Seedlinked recently announced a $500,000 seed investment from Titletown Tech with participation from an angel investor. The startup is hoping to revolutionize specialty seed development and distribution while improving feedback loops between developers and growers. The platform adds what the startup sees as a much-needed dose of transparency in an otherwise antiquated specialty seed market.
Startup speed dating turned investment
Bruce grew up on a Midwest farm that offered one of the first CSA programs in the local area and operates a market garden of his own. Although the team struggled at first to explain the yesteryear nature of the specialty seed market’s pain points, an immediate synergy emerged when they sat down with Titletown during an investor/startup speed dating event taking place at a competition they attended in November 2019. As newcomers to the capital raising rodeo, they were pleasantly surprised at how down to earth Titletown was and the collegiality involved in closing the deal.
The multi-sited service begins with providing product development support to seed companies. Plant breeders can spend around eight years developing a seed variety at a research station only to find that the seed is a flop for certain segments of the country. The USDA’s Planting Zone Map divides the country into different regions based on weather patterns and other key factors for optimal cultivation. What works well in Zone 2 may not work well in Zone 6, for example.
To date, however, the link between seed developers and their ultimate end-users, growers, has been non-existent. Any current efforts at data collection regarding seed performance are largely pencil-and-paper based practices that have serious lag times, Bruce explains. Seedlinked is aiming to not only improve the R&D phase of seed development but to accelerate the timeline by getting growers involved from inception onward.
“By involving growers in the breeding and trialing process, we can shorten the product development cycle while also improving adoption rates. Including growers helps to ensure that the requirements for adoption are being accounted for in the development process by carrying out trials in end-users’ gardens. The current model of testing at research stations means the results may not correlate with what the growers will see on their farms.”

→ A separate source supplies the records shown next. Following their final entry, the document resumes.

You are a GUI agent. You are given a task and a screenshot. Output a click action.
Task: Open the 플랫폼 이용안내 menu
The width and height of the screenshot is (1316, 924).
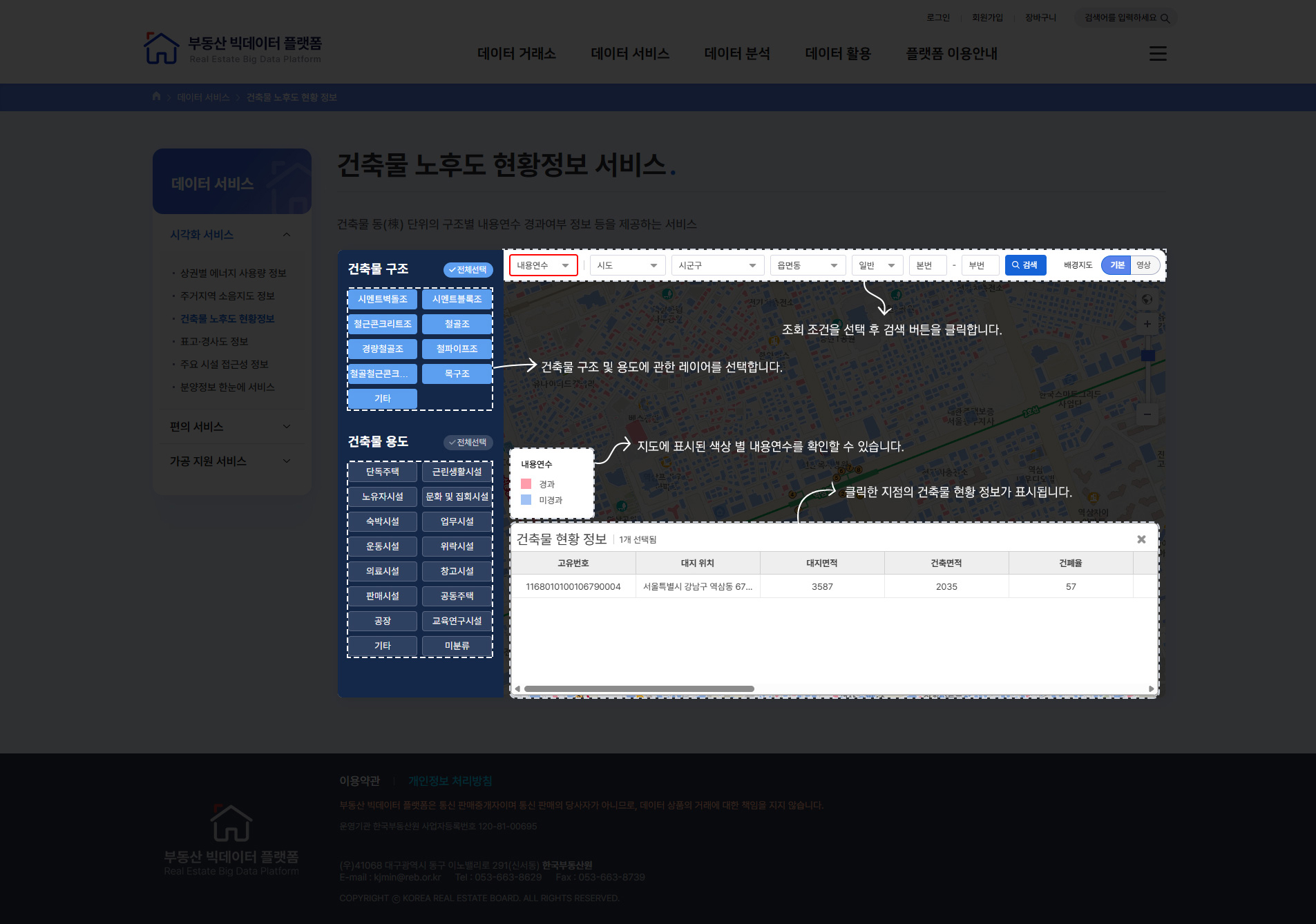(x=951, y=54)
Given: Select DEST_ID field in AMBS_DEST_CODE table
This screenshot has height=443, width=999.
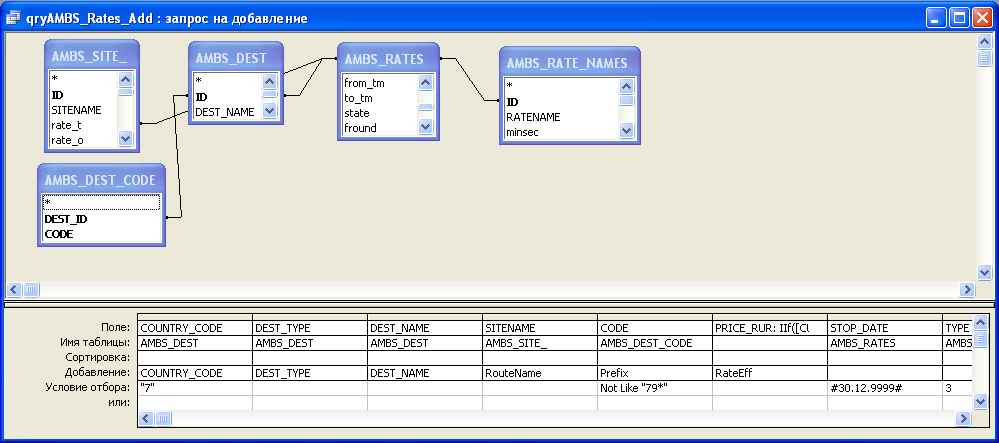Looking at the screenshot, I should pos(66,218).
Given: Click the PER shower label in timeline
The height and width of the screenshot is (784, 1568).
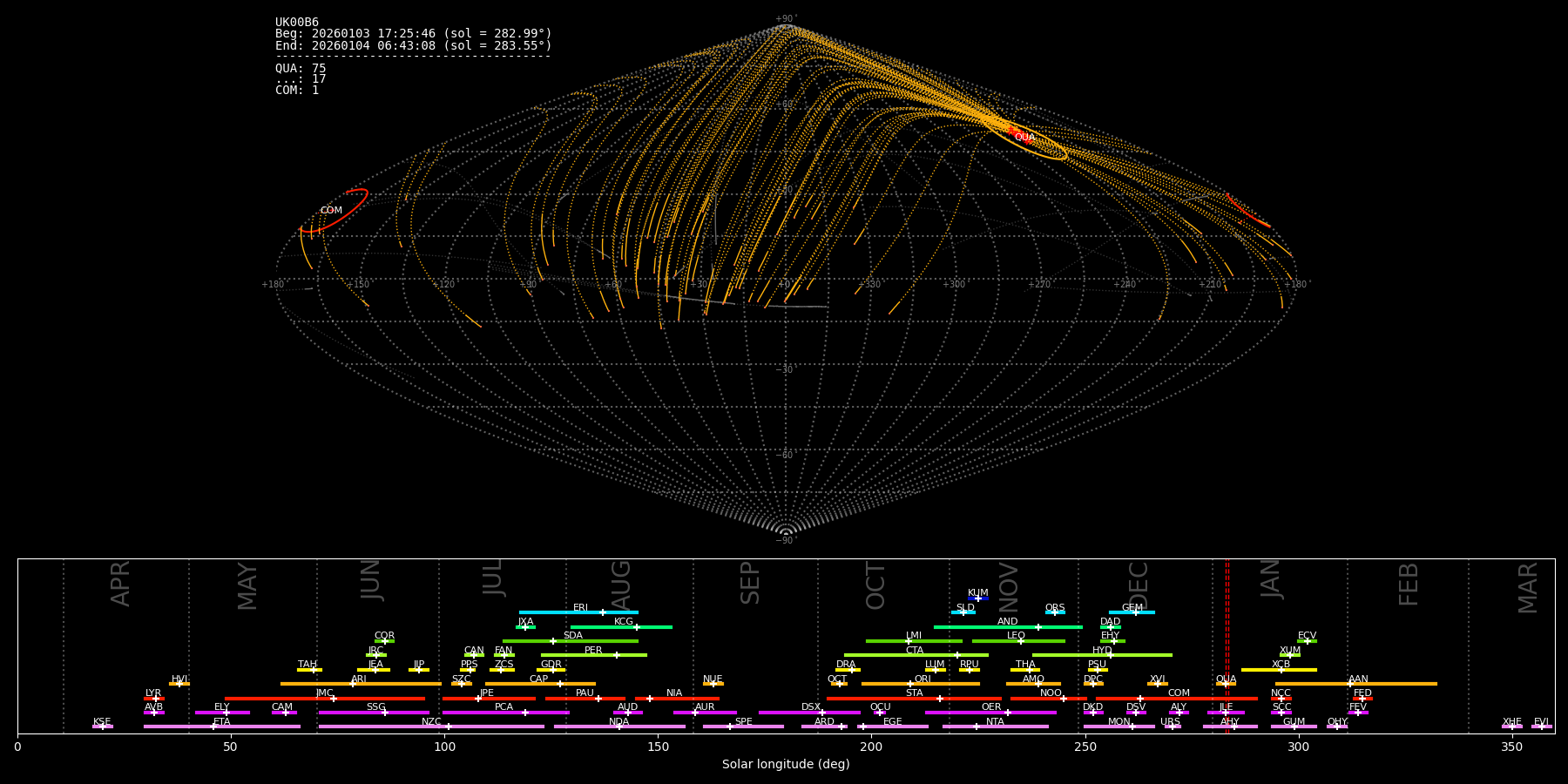Looking at the screenshot, I should 593,651.
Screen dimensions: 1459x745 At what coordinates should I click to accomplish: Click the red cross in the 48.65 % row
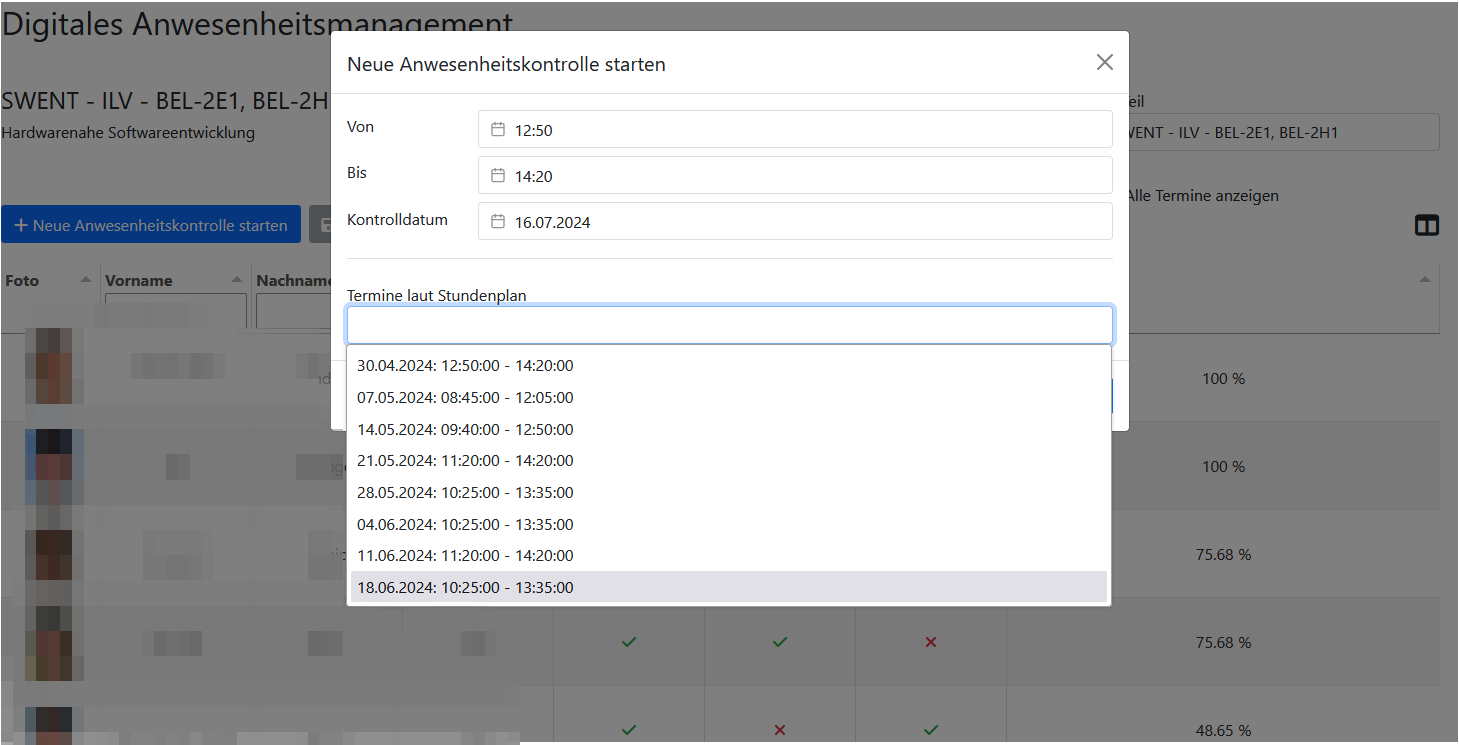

Another aspect of the platform allows growers to provide anonymous feedback about different varieties and to see what other growers have said about a particular seed in real-time. This will help take out some of the guesswork that growers have to contend with each year when wondering if a new or previously unused variety will work well in their particular zone.
To date, Seedlinked has been funded through non-dilutive public grant opportunities. The cash influx has been great, but some of the funding conditions involve a prohibition against using the money to commercialize or market the technology. Seedlinked has another $1 million worth of grant applications pending and will use the new capital for commercialization.
Seedlinked’s effort to streamline and unify the industry has an altruistic aim, but some may see it as a bit too much disruption. Some seed companies have deep roots and have cultivated strong user loyalty. The new influx of data from other growers could chip away at some of these foundations and create a new bout of competition among seed companies who can’t simply rely on reputation anymore.
A similar shakeup is happening in the chemical inputs world where Farmers Business Network and other startups are taking some of the mystery and siloing out of the chemical inputs market. Through the FBN Procurement platform, members will be able to purchase directly from input manufacturers. FBN will help farmers identify where they may be overpaying for their chemical inputs while also negotiating prices with dealers to meet a member’s specific needs. The platform touts a 15 percent to 40 percent saving on popular chemicals and offers a ‘best price guarantee.’
The story of the seed
Naturally, some chemical companies and the retailers who sell their products to farmers weren’t entirely thrilled with the sudden influx of transparency and new grower autonomy.
“Some seed companies are worried about losing customers because right now they have a lot of control. Few seed companies even have a review functionality on their websites. We are sometimes faced with the criticism that it will pit seed companies against each other. We don’t believe that. We are setting up the platform in a way that seed companies can tell their story and create a relationship with a grower,” Bruce explains. “We are just pitting different seed varieties against each other and weeding out what isn’t working.”
For the seed companies already participating in the beta version of the platform, Bruce reports a high level of satisfaction with the ability to incorporate grower input during the trialing phase of seed development. Although it may ultimately impact their pipeline, the business intelligence that the platform offers allows the companies to be more nimble and better manage inventory, one of the biggest craws in the seed industry’s side.
“There have been a few marketplaces in the past that have tried to scrape data from all the seed company websites and list varieties but they don’t really have anything to offer the seed company in return like we do. Plus, seed companies are starting to understand that this is an inevitability.”